= Assignment =
Set down the records that follow exactly, every line of them.

Records contained in a dataset
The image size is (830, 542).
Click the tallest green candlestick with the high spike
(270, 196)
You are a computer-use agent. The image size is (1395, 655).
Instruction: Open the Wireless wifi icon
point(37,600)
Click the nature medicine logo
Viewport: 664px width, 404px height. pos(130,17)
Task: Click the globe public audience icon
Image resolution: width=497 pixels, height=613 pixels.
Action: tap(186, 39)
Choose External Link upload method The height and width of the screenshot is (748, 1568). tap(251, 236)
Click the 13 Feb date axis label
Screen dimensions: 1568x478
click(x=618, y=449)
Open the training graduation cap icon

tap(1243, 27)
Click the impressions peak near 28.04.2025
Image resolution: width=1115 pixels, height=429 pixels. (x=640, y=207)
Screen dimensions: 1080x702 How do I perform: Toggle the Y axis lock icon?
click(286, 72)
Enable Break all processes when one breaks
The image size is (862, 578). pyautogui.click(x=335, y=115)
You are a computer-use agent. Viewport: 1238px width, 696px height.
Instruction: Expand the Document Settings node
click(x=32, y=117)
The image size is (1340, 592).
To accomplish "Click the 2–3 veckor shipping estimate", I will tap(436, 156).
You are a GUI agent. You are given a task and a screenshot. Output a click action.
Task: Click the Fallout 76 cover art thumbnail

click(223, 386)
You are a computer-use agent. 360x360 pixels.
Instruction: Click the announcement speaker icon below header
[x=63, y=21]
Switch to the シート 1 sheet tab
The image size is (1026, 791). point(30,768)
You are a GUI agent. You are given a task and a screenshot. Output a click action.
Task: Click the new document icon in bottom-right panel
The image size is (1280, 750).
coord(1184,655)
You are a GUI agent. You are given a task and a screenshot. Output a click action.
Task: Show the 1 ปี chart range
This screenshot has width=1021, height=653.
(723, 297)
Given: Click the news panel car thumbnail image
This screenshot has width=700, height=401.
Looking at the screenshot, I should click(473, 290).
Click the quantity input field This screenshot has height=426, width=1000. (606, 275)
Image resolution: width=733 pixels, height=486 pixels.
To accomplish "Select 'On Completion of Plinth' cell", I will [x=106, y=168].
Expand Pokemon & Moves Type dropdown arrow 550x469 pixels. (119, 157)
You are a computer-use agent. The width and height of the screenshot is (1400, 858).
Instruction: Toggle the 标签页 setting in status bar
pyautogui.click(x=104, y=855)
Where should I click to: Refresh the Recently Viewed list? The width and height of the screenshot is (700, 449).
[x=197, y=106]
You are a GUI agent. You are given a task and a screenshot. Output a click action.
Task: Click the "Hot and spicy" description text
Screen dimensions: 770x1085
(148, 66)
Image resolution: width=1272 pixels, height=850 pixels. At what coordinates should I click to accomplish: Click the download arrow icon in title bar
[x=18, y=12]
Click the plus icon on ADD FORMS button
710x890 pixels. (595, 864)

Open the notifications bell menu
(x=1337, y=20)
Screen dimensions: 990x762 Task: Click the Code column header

= Response for this exercise =
The image size is (830, 542).
Click the tallest green candlestick with the high spike
(270, 196)
You are a computer-use agent. The image size is (1395, 655).
Instruction: Open the Wireless wifi icon
point(37,600)
Click the nature medicine logo
Viewport: 664px width, 404px height. pos(130,17)
Task: Click the globe public audience icon
Image resolution: width=497 pixels, height=613 pixels.
Action: tap(186, 39)
Choose External Link upload method The height and width of the screenshot is (748, 1568). tap(251, 236)
Click the 13 Feb date axis label
Screen dimensions: 1568x478
click(x=618, y=449)
Open the training graduation cap icon

tap(1243, 27)
Click the impressions peak near 28.04.2025
Image resolution: width=1115 pixels, height=429 pixels. (x=640, y=207)
Screen dimensions: 1080x702 How do I perform: Toggle the Y axis lock icon?
click(286, 72)
Enable Break all processes when one breaks
The image size is (862, 578). pyautogui.click(x=335, y=115)
You are a computer-use agent. Viewport: 1238px width, 696px height.
Instruction: Expand the Document Settings node
click(x=32, y=117)
The image size is (1340, 592).
To accomplish "Click the 2–3 veckor shipping estimate", I will tap(436, 156).
You are a GUI agent. You are given a task and a screenshot. Output a click action.
Task: Click the Fallout 76 cover art thumbnail

click(223, 386)
You are a computer-use agent. 360x360 pixels.
Instruction: Click the announcement speaker icon below header
[x=63, y=21]
Switch to the シート 1 sheet tab
The image size is (1026, 791). point(30,768)
You are a GUI agent. You are given a task and a screenshot. Output a click action.
Task: Click the new document icon in bottom-right panel
The image size is (1280, 750).
coord(1184,655)
You are a GUI agent. You are given a task and a screenshot. Output a click action.
Task: Show the 1 ปี chart range
This screenshot has width=1021, height=653.
(723, 297)
Given: Click the news panel car thumbnail image
This screenshot has width=700, height=401.
Looking at the screenshot, I should click(473, 290).
Click the quantity input field This screenshot has height=426, width=1000. (606, 275)
Image resolution: width=733 pixels, height=486 pixels.
To accomplish "Select 'On Completion of Plinth' cell", I will [x=106, y=168].
Expand Pokemon & Moves Type dropdown arrow 550x469 pixels. (119, 157)
You are a computer-use agent. The width and height of the screenshot is (1400, 858).
Instruction: Toggle the 标签页 setting in status bar
pyautogui.click(x=104, y=855)
Where should I click to: Refresh the Recently Viewed list? The width and height of the screenshot is (700, 449).
[x=197, y=106]
You are a GUI agent. You are given a task and a screenshot. Output a click action.
Task: Click the "Hot and spicy" description text
Screen dimensions: 770x1085
(148, 66)
Image resolution: width=1272 pixels, height=850 pixels. At what coordinates should I click to accomplish: Click the download arrow icon in title bar
[x=18, y=12]
Click the plus icon on ADD FORMS button
710x890 pixels. (595, 864)

Open the notifications bell menu
(x=1337, y=20)
Screen dimensions: 990x762 Task: Click the Code column header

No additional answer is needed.